Koppen – Hauptmangel beim Pferd

Unter Koppen wird Luftschlucken verstanden. Ein Pferd, das koppt, saugt mit dem Maul Luft ein, spannt die Halsmuskulatur an, was den Kehlkopf zurückzieht und drückt die Luft durch die Speiseröhre in den Magen. Das Abschlucken der Luft beim Koppen kann mit oder ohne Geräusch erfolgen.

Kopper werden nach Freikoppern und Krippensetzern (Aufsetzern, Aufsetzkoppern) unterschieden. Der Freikopper streckt seinen Kopf nach vorn oder oben, um Luft zu schlucken.
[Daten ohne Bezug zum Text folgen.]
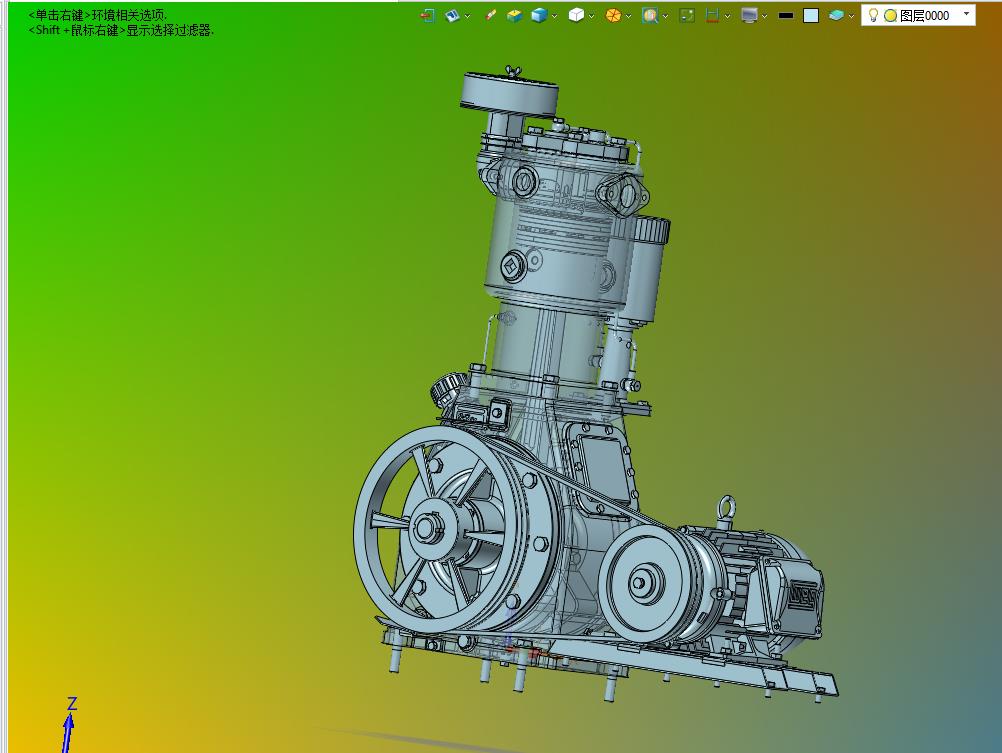Toggle the yellow circle layer status indicator
This screenshot has height=753, width=1002.
coord(890,16)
Der Krippensetzer oder Aufsetzer drückt seine oberen Schneidezähne zum Koppen auf eine feste Unterlage (z.B. Futterkrippe oder Zaunpfosten). Es gibt Pferde, die auf beide Arten koppen.

Beim Koppen handelt es sich um eine chronische Verhaltensstörung des Pferdes. Diese Verhaltensstörung wird beispielsweise durch fortwährende Langeweile, Vereinsamung oder ein Schockerlebnis ausgelöst. Koppen kann bei Pferden, die als Fohlen nur eine kurze oder gar keine Saugperiode hatten, eine Ersatzbefriedigung zum Ausgleich des unbefriedigten Saugbedürfnisses als Fohlen sein.
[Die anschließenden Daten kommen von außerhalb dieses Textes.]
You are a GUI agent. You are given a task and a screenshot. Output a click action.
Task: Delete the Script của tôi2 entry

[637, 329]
Bei Koppern ist häufig ein Blähbauch festzustellen. Sie nutzen ihre Schneidezähne unregelmäßig ab, verwerten das Futter schlecht und neigen zu Erkrankungen des Magen-Darm-Systems.

Abhilfe schaffen kann unter Umständen ein sogenannter Kopperriemen. Der Kopperriemen wird dem Pferd am Halsansatz (direkt hinter den Ganaschen) angelegt. Damit soll verhindert werden, dass das Pferd die Halsmuskulatur im Kehlgang anspannt. Kopperriemen sind aber aus Gründen des Tierschutzes nicht wirklich zu empfehlen, da die Bewegungsfreiheit des Pferdes durch den Einsatz eingeschränkt wird, was die Unzufriedenheit bzw. das Unwohlsein des Tieres noch weiter erhöht.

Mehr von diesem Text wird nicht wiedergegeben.